Every healthcare facility should designate a legal health record set for release upon request to patients or attorneys, Slovis recommended. Once designated, staff must understand it and stick to it. This is essential practice for paper or electronic records.
Defining and managing the legal record is core work for HIM departments, which can get a jump on requests for electronic data by ensuring the facility’s legal record takes its new and evolving health IT systems fully into account.
They then can work with their vendors and IT departments to ensure that record set can present to the court a clear picture of the care provided. This requires a deep knowledge of how the system works.
“Even if you weren’t involved in determining what makes up that printed record, you need to understand where that documentation is coming from,” Bunsen said.

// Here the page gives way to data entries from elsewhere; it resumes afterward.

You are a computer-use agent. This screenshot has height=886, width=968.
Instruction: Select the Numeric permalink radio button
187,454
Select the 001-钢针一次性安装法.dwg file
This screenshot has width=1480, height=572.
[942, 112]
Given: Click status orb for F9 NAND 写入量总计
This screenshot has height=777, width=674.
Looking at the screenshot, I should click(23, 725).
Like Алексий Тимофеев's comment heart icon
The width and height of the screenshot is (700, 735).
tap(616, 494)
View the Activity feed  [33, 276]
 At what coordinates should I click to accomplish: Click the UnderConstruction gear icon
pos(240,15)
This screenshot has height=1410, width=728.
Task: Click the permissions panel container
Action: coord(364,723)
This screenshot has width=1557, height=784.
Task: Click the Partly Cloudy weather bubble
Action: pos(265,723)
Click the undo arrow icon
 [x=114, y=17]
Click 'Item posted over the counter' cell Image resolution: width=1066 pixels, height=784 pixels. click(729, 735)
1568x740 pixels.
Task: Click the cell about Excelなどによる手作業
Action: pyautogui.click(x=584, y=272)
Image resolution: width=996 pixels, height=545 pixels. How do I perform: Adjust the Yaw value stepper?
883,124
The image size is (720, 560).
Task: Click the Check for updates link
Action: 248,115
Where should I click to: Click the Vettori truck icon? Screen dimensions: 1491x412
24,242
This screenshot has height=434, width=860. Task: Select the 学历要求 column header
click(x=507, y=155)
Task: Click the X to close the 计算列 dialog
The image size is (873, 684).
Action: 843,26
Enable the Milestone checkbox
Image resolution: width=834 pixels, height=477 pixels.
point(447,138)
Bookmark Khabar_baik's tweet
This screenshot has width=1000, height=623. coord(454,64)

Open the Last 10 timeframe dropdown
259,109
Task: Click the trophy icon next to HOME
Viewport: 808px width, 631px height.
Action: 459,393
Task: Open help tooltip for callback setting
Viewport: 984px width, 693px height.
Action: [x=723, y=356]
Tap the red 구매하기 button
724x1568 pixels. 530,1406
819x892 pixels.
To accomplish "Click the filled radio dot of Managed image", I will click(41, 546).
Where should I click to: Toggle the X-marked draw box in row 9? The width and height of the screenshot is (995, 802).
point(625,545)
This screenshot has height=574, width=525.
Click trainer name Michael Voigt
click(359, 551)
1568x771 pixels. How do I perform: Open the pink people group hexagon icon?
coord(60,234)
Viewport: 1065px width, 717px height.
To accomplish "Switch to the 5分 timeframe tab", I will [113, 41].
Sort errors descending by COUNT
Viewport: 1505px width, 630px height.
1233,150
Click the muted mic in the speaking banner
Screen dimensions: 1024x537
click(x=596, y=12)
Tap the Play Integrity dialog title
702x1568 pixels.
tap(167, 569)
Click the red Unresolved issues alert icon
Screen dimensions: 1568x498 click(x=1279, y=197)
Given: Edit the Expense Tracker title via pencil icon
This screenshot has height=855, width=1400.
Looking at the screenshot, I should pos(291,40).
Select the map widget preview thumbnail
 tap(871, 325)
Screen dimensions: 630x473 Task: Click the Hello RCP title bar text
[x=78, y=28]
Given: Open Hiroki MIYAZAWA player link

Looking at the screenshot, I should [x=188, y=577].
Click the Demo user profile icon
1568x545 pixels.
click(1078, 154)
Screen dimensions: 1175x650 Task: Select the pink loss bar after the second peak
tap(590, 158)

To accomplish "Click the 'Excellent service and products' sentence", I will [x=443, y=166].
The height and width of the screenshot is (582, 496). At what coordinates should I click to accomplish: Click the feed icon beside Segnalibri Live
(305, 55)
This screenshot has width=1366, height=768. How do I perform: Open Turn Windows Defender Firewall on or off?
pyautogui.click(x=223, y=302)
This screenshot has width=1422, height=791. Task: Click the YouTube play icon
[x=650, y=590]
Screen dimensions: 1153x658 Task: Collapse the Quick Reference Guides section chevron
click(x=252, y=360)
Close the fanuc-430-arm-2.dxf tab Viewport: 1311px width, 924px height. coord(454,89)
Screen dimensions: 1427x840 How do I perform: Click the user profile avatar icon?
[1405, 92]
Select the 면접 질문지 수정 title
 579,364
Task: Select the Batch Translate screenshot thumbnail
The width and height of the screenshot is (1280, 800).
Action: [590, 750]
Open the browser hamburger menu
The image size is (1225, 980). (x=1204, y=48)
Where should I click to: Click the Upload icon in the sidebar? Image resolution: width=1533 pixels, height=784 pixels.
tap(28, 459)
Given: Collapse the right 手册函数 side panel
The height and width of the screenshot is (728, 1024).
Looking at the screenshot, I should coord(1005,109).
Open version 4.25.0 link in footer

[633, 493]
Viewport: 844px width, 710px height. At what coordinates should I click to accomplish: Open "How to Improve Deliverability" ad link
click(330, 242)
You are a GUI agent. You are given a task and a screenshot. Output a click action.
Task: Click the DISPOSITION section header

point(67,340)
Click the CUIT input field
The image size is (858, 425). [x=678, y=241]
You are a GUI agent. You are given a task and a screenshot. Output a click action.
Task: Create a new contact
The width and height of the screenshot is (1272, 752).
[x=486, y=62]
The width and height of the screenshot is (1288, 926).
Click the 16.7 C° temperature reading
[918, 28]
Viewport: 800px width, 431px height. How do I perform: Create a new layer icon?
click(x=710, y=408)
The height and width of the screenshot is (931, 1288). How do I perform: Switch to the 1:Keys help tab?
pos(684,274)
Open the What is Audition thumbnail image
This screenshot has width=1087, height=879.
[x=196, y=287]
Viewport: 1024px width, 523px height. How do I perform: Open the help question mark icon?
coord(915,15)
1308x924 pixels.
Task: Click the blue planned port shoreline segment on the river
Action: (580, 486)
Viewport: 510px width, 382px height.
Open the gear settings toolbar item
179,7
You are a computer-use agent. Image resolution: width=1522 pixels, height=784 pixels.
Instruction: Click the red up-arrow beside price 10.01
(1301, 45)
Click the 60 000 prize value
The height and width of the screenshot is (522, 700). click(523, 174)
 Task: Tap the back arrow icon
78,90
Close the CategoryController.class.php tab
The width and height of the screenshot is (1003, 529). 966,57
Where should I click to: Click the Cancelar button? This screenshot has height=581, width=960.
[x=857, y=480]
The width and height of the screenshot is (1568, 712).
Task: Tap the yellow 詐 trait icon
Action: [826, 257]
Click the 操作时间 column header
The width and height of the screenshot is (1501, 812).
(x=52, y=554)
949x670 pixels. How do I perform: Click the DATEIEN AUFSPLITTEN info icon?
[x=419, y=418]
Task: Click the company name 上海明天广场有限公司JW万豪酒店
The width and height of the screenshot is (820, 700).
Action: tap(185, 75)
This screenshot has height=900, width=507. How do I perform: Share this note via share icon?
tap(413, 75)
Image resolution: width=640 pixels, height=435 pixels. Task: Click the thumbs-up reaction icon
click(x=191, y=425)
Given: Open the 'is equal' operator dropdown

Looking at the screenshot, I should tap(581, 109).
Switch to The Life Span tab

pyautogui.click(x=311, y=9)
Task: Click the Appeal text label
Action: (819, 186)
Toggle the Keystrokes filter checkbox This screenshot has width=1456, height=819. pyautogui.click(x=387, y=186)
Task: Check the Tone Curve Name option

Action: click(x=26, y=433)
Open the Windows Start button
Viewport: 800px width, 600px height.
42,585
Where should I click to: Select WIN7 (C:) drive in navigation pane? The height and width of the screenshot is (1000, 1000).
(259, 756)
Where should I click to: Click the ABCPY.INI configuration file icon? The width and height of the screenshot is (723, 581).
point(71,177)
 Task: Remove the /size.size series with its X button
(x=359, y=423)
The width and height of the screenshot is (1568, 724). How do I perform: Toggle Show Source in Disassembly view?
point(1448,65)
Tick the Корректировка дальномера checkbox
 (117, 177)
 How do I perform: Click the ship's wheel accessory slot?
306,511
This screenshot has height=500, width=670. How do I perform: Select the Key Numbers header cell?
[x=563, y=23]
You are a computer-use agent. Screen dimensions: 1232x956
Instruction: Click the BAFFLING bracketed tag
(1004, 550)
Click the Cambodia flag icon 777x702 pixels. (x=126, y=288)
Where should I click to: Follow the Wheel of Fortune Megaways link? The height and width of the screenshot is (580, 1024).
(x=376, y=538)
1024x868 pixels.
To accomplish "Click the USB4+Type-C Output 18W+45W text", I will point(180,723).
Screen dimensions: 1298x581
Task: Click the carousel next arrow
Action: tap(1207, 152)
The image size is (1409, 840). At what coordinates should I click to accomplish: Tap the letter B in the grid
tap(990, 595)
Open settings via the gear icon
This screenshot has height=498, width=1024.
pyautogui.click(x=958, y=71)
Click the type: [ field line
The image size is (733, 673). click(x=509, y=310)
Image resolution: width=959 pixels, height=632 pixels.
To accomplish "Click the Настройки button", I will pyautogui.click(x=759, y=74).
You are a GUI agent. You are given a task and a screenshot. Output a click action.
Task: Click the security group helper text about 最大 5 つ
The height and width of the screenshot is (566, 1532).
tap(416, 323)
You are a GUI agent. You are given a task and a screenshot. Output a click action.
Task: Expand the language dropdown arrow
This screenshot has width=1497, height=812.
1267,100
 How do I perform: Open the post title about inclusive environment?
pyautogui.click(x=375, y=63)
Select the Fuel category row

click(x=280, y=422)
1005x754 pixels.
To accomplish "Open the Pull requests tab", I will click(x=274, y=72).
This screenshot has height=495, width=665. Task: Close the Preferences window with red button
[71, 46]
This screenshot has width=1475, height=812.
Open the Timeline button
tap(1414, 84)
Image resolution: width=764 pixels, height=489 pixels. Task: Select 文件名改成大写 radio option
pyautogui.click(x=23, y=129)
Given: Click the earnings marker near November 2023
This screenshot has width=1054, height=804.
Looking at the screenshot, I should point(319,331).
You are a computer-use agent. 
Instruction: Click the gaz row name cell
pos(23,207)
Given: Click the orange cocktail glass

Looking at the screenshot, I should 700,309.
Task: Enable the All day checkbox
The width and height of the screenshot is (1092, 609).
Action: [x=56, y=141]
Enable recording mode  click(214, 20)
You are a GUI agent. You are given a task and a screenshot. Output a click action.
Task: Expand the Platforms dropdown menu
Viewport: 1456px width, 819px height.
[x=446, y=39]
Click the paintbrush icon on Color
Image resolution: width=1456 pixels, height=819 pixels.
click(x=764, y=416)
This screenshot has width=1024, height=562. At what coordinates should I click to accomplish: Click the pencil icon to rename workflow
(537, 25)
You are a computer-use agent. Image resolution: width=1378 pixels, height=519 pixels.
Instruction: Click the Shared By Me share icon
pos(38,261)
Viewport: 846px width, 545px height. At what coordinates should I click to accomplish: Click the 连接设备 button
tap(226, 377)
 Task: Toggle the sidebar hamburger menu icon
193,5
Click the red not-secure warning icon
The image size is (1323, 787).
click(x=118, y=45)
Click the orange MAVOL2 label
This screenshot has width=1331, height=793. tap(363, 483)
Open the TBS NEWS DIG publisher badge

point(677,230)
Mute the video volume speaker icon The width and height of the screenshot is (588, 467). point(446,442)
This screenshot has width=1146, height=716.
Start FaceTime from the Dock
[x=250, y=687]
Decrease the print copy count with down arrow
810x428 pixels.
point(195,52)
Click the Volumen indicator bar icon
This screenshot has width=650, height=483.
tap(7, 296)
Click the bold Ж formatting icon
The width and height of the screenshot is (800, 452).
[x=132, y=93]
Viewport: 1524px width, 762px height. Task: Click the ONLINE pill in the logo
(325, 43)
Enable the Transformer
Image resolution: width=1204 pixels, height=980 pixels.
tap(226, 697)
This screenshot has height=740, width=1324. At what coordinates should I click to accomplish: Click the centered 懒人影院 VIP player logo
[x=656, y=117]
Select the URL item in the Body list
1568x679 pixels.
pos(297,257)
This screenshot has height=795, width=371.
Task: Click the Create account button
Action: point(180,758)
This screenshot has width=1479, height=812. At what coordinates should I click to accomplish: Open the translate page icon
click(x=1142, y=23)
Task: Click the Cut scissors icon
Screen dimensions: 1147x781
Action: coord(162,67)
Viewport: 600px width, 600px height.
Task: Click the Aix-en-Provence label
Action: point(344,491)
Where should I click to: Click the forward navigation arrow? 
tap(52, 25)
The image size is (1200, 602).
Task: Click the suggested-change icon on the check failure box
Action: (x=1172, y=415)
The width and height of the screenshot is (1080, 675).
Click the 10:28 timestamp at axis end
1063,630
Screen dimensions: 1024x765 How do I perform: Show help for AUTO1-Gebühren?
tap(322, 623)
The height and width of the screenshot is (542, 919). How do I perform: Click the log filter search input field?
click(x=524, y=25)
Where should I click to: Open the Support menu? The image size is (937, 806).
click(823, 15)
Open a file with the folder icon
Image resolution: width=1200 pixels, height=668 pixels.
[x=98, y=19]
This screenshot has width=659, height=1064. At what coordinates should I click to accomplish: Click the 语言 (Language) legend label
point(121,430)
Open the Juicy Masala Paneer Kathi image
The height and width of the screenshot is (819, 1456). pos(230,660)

That may require extraordinary measures. One of the most difficult aspects of this case for NorthShore’s HIM department was getting trained on how their system works. In order to answer attorneys’ questions about record creation, storage, and metadata, NorthShore needed its vendor to send a hospital-based trainer to help answer questions and educate staff. The HIM department has since hired an employee who can serve as an expert on the inner workings of the EHR.
In time EHRs will become commonplace in legal proceedings, with electronic records showcased in trial. But for now HIM professionals producing records from EHRs will most often print the information—and then be called upon to explain it—sometimes with millions of dollars on the line.
Understandable, readable records can defend the medicine behind them, Slovis said. Records that cannot be satisfactorily presented to the court can “lose the case before you start.”